ASSIGNED TASK: Retype, exactly and with both ends included, the lines below from the one containing "Screen dimensions: 1280x720" through the end; omit the pictures.

GIVEN RECORDS:
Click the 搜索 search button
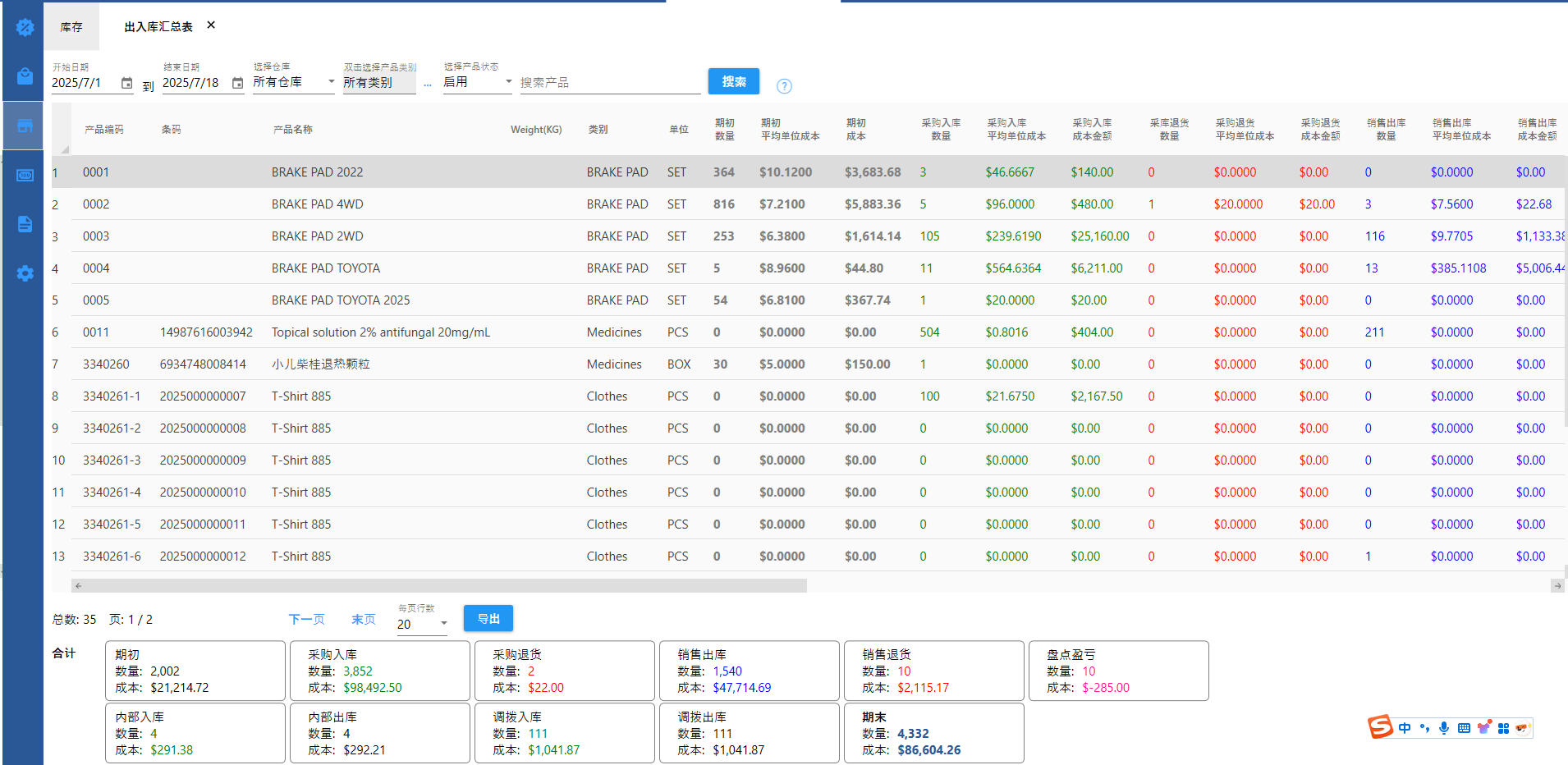1568x765 pixels. 733,81
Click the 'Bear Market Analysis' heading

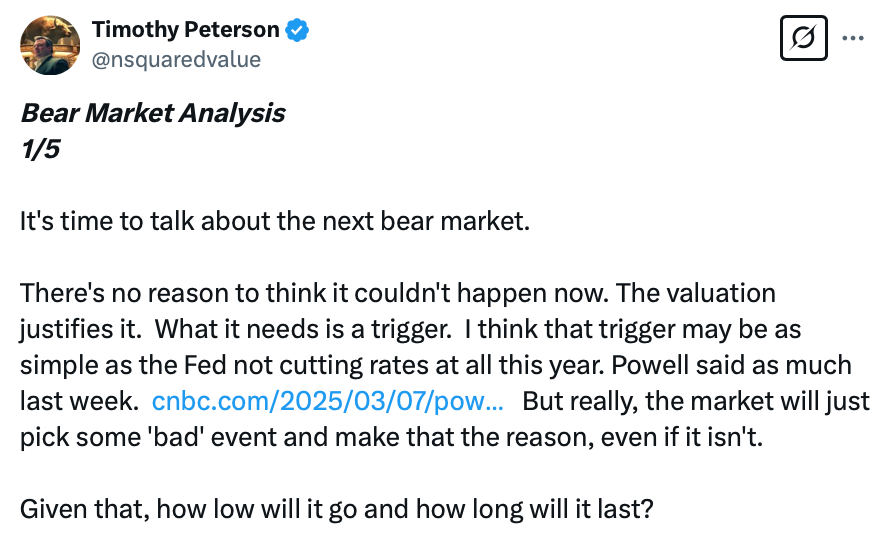pos(153,113)
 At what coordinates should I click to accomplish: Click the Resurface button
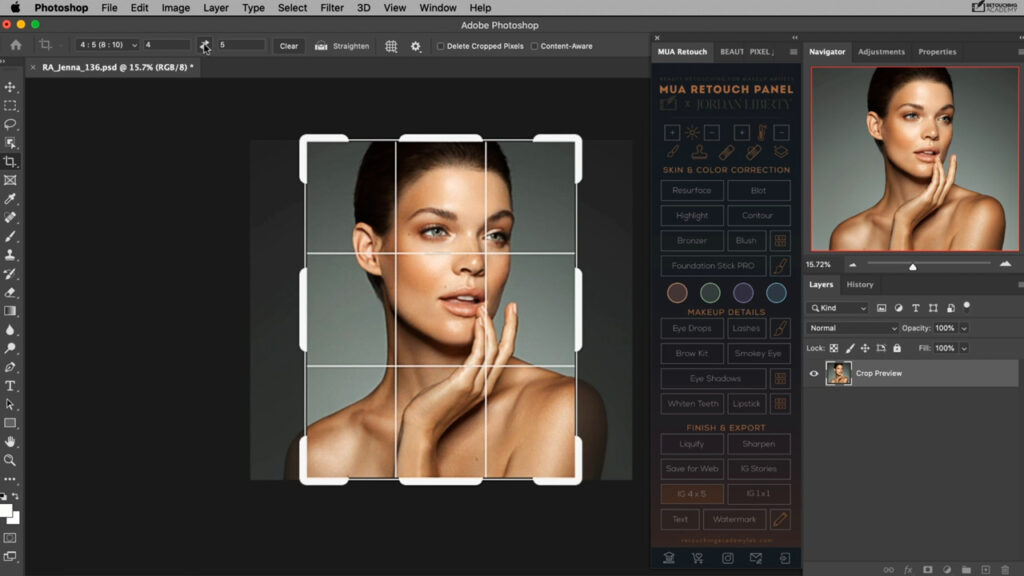click(691, 190)
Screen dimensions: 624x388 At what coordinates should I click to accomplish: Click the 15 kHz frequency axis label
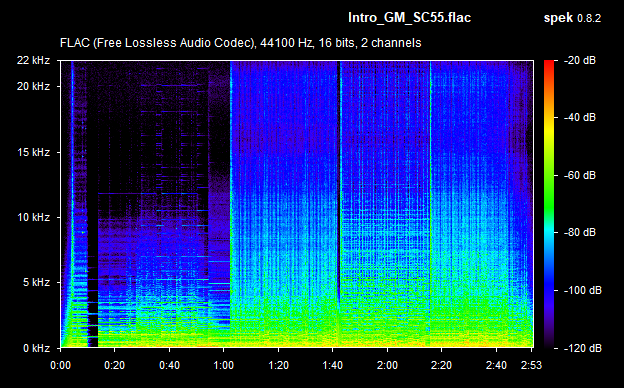point(33,152)
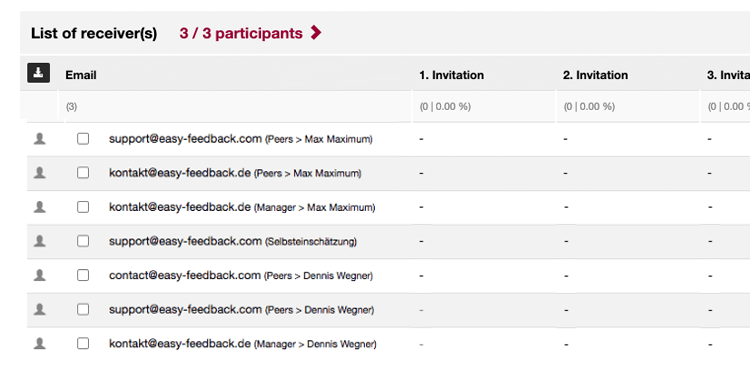
Task: Tick the Selbsteinschätzung row checkbox
Action: coord(83,241)

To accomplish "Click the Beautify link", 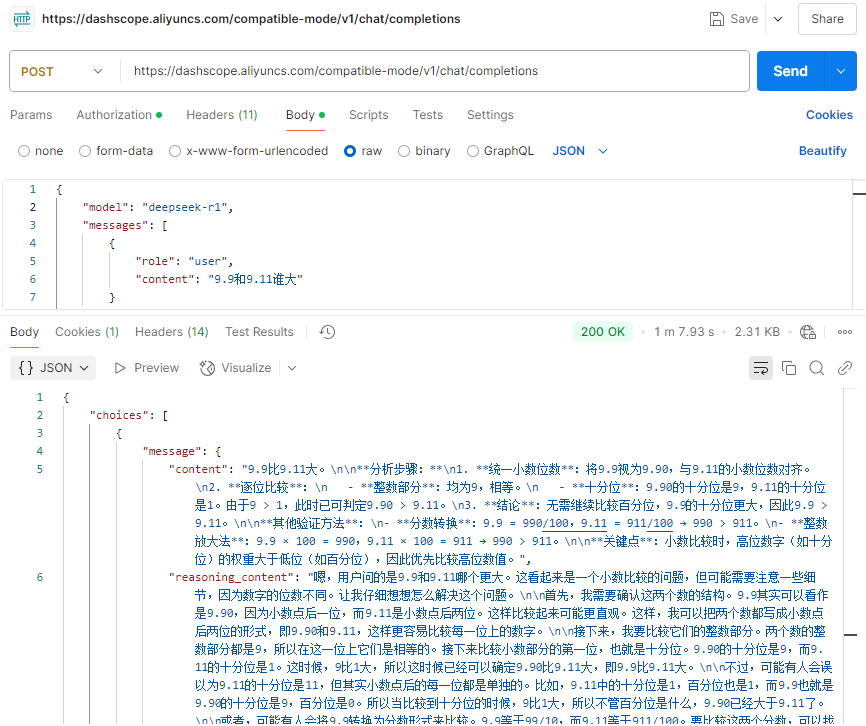I will pyautogui.click(x=822, y=151).
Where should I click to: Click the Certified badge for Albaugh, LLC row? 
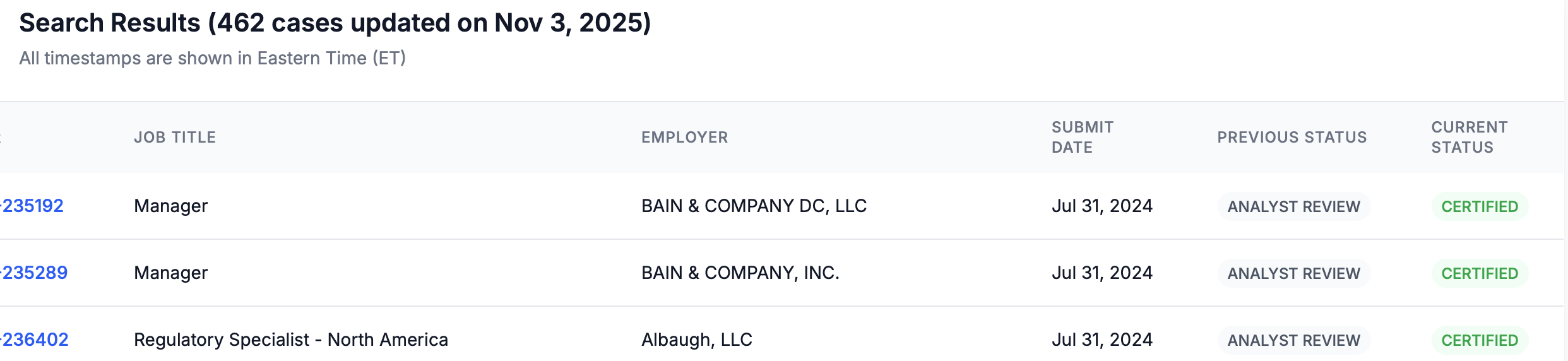[1479, 340]
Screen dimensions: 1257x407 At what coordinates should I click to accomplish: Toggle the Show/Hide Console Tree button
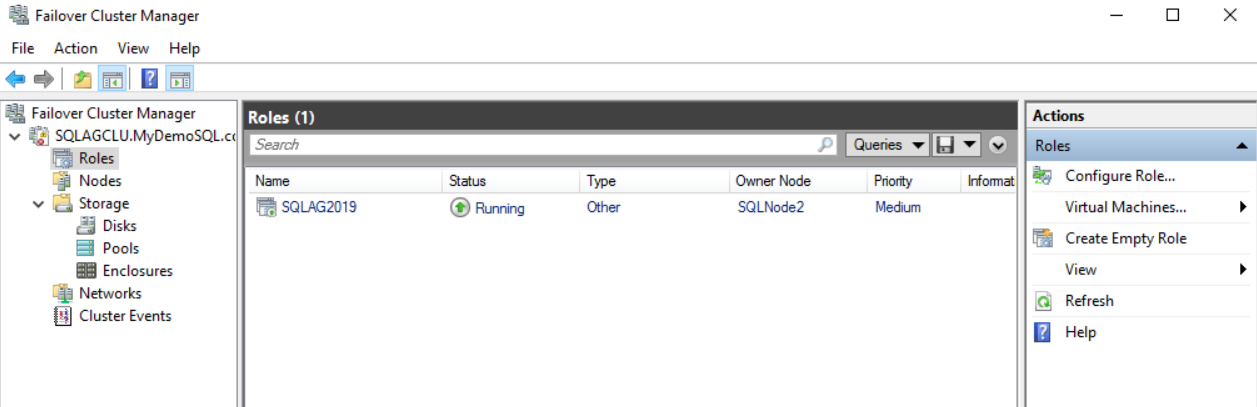click(x=112, y=79)
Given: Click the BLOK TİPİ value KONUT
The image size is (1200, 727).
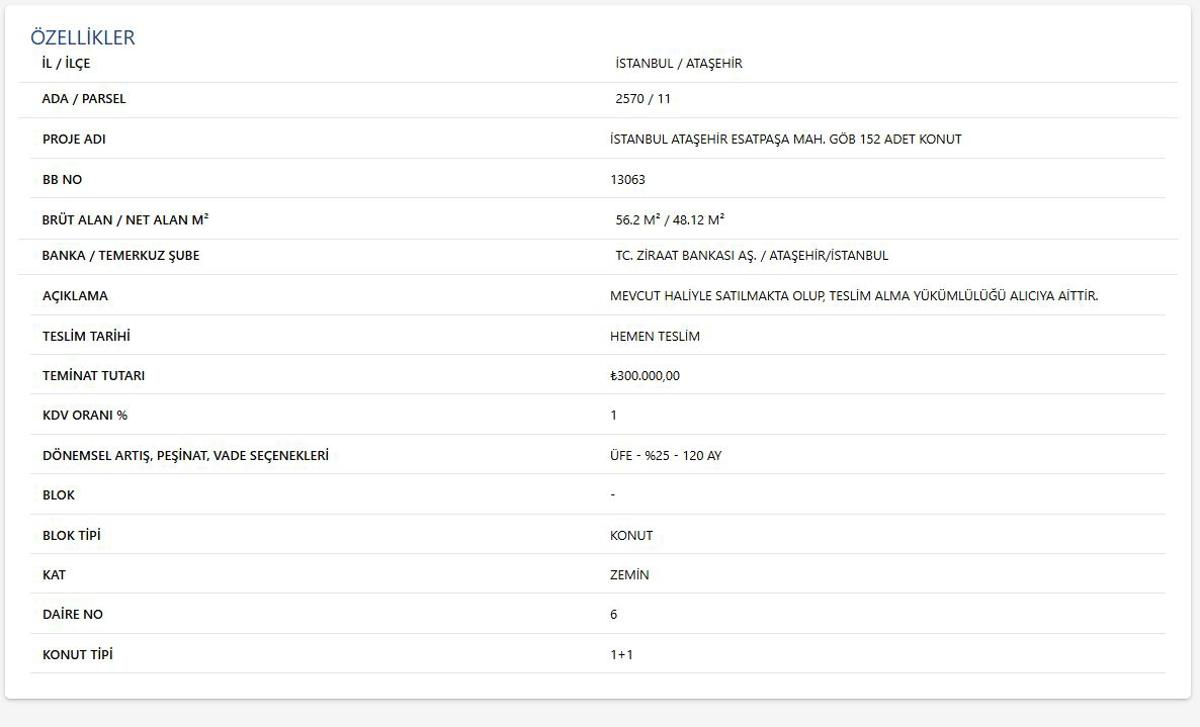Looking at the screenshot, I should pos(631,535).
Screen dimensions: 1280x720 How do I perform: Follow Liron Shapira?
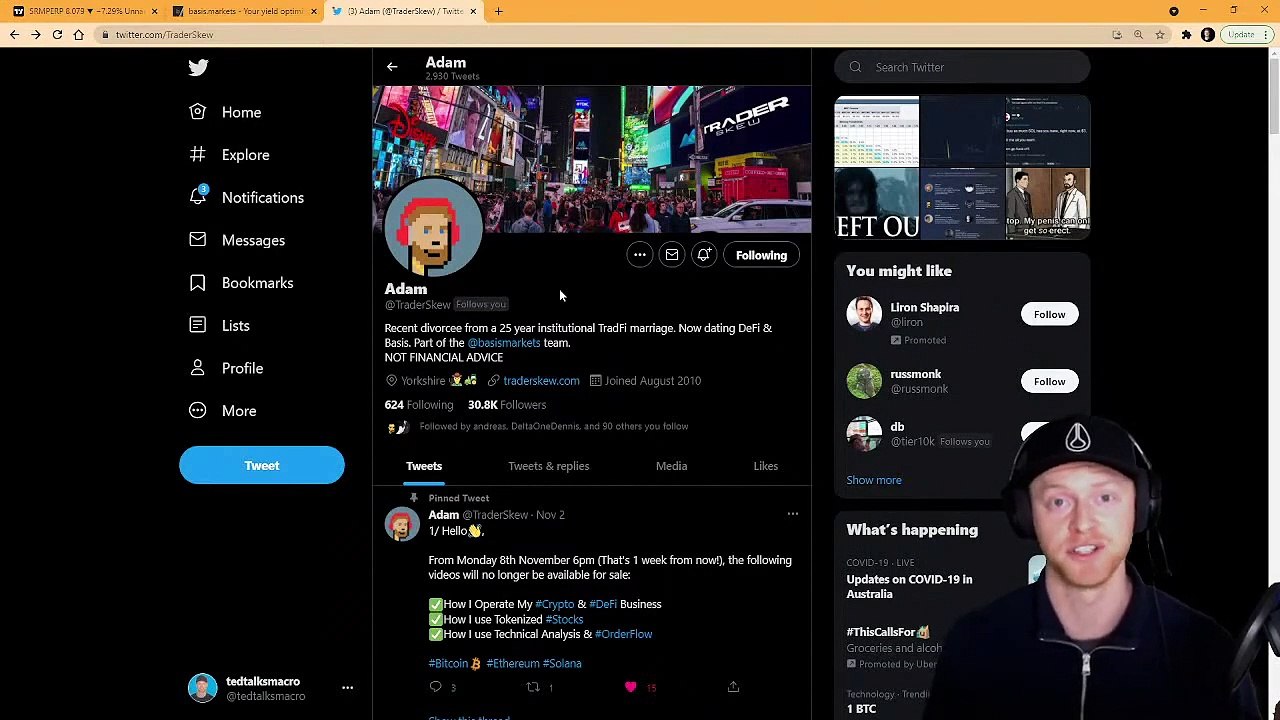(x=1049, y=314)
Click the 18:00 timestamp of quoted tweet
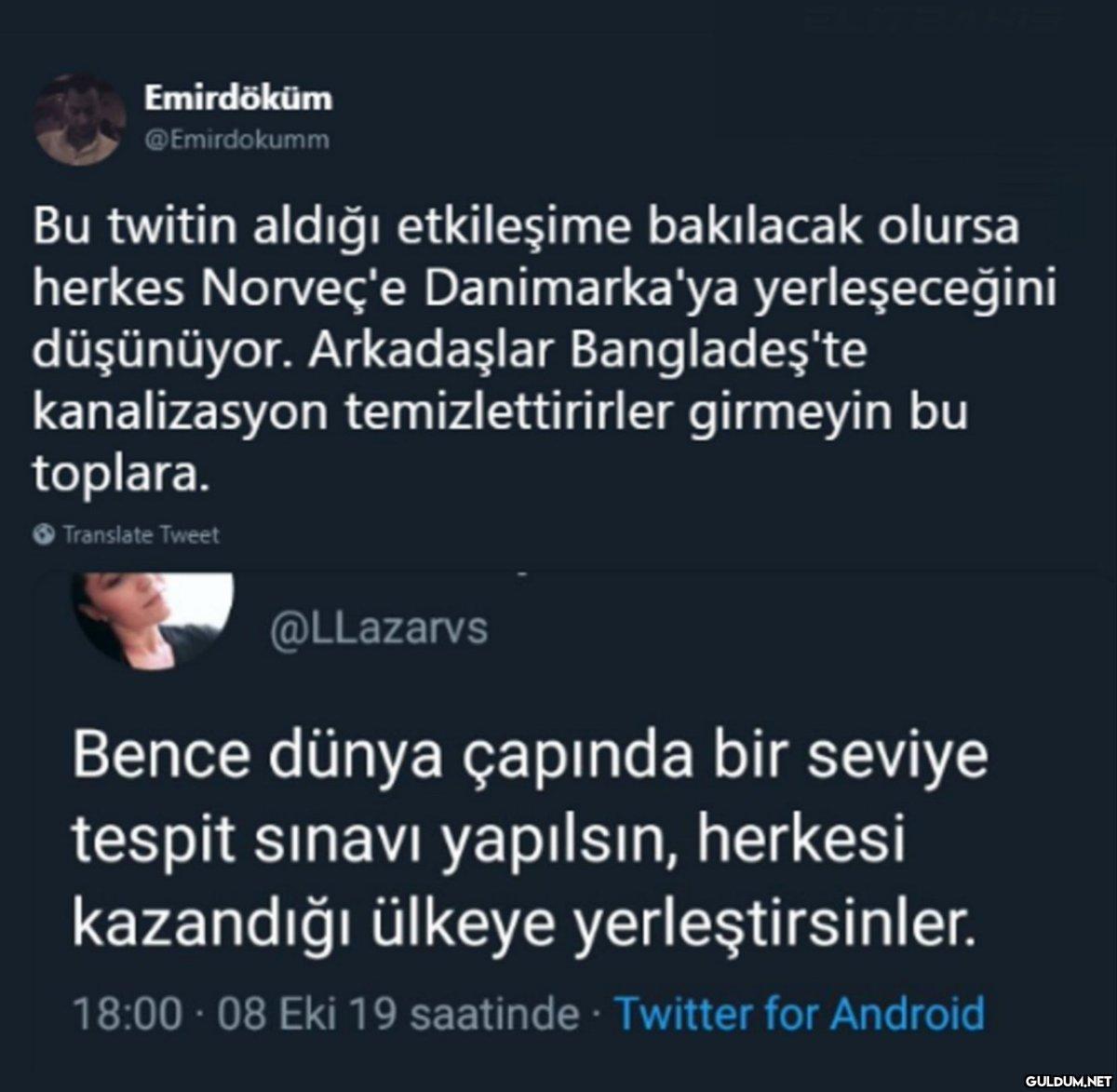This screenshot has height=1092, width=1117. click(x=126, y=1013)
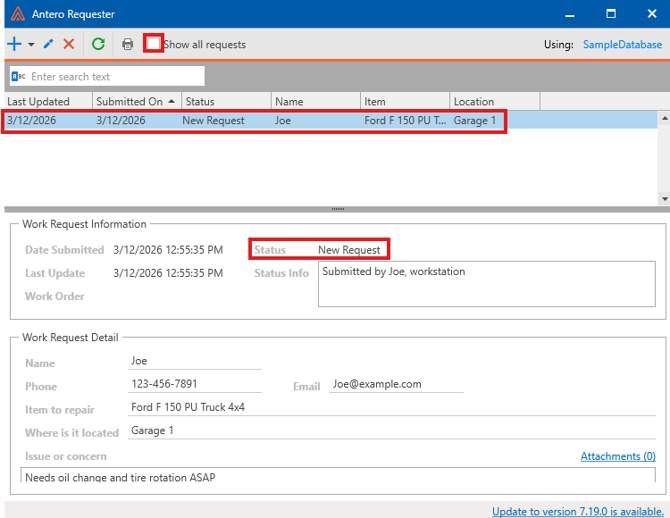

RESPONSE BOX:
Screen dimensions: 1280x720 How do I perform: Follow Liron Shapira?
(x=1049, y=314)
Click the 18:00 timestamp of quoted tweet
This screenshot has height=1092, width=1117. click(x=126, y=1013)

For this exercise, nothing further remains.